Chapter Twenty-seven

  Alana kept screaming like she’d fired a bullet right into Mal’s heart. Fortunately, he’d knocked the gun from her hand before she had. But the bullet had taken a bite out of his shoulder, sending white-hot waves of pain to his brain.

  “Shut up,” Mal ordered, grabbing the weapon when she dropped it. “We’re going outside.”

  “To the prison, Mal, please! I am so sorry I shot you, but—”

  He yanked her toward the door, half expecting it to fly open any second. There was no way Chessie would stay put after hearing a gunshot, and he wouldn’t want her to. Trained or not, instinct would kick in, and she’d be here in…

  Why wasn’t she here? He’d expect her to ignore his orders now. “You have a computer here, Alana?”

  “No. At work.”

  “Then we’ll drive to the plane and get the one we left there. Chessie can fix this.” If she didn’t hate him too much.

  “She is a nurse?”

  “Better.” He kept a good grip on Alana as he opened the door. Drummand had stolen the money! And if they could trace the original stolen funds, they could prove that.

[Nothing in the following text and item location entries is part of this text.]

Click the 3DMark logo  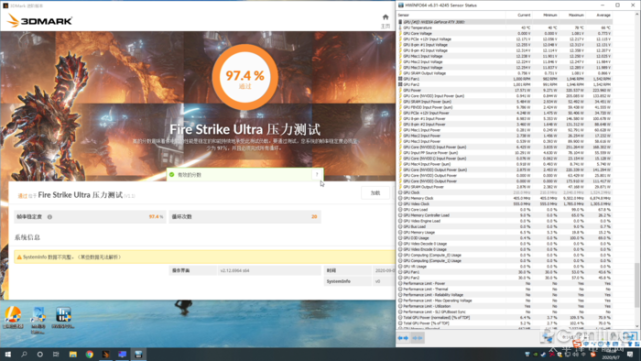point(40,20)
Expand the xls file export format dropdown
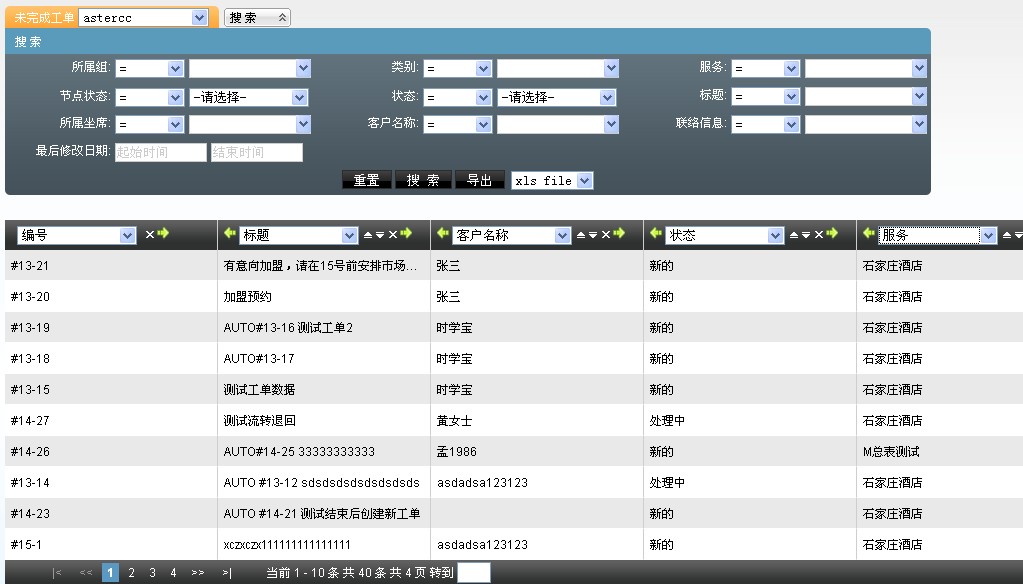Screen dimensions: 1023x584 tap(584, 181)
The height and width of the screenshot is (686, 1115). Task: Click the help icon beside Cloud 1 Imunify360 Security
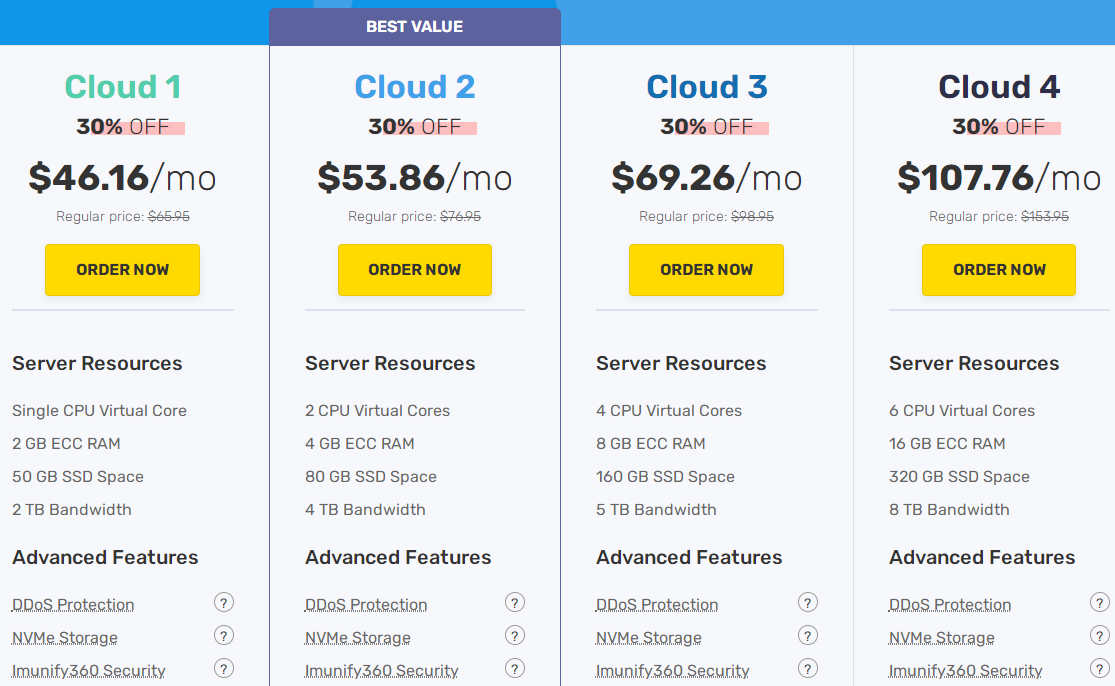coord(224,668)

  Chessie could prove that. So where the hell was she?

  And then he knew. She’d gone to the field. She’d heard Alana say where he was and…damn it. He wasn’t there to comfort her. Giving up on dragging Alana, he jogged toward the bushes where he’d left her.

  “Chessie?” he called, the pain in his body suddenly numbed by concern. “Are you out here?”

  He rounded the bushes and peered into the darkness of the tiny family graveyard that he’d often visited with the Cevallos kids. But she wasn’t there.

  “Chessie?” He pulled the small flashlight from his pocket, shining the beam on the half-dozen little stones, catching a reflection of glass on the ground.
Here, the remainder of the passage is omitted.